What’s the other thing they did? They took extraordinary care not to change the structure of financial regulation in the financial system–extraordinary care. All that discussion about regulating the banks, that’s hot air, basically. Effectively, nothing has changed. Nothing has changed. Why? The social layers, the class layers that make profits out of this system have dictated the way in which the crisis was dealt with, and they have protected their interests first and foremost. That’s what they did. And they [shifted] their losses and the costs onto working people. It’s very, very clear, crystal clear–class nature, the class character and the class nature of modern societies–crystal-clear.
And you might ask, what’s going to happen, and is this sustainable? In the short term it might be sustainable. In the short term. In the longer-term, there is no society in which class interests can express itself so brazenly that can survive for long. There’s no such–these societies that do that are basically doomed.
AUDIENCE MEMBER: Even with the protection of the state?
LAPAVITSAS: Even with the production of the states. You cannot keep real wages flat as they have been in this country for so long, you cannot create poverty on a mass scale, you cannot exploit people in 1,000 different ways, including finance, and you cannot shift all the benefits and the profits to the top small layer of the population associated with finance, and do it time and time and time again, even in the midst of a gigantic crisis, and hope to maintain that system for long. Yeah, you can do it for a period, you can, as they have.

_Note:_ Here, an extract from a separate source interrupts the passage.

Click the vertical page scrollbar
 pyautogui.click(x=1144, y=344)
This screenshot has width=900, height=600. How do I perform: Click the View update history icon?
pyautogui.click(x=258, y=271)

JAY: But not maintaining the system doesn’t necessarily mean the alternative is going to be a positive one. I mean, you can have a Hitlerite response to the crisis, too.
LAPAVITSAS: I did not–I mean–.
JAY: I know you’re not saying that. In Greece, you could go either way in Greece.
LAPAVITSAS: Yeah, all I’m saying is that this financialized capitalism has become so shameless in extracting profits and maintaining exploitation and naked class privilege that, historically speaking, we know that it’s very difficult to maintain that without serious ructions, serious unrest. Which way that will go I don’t know. I cannot tell. But to me this looks very unstable.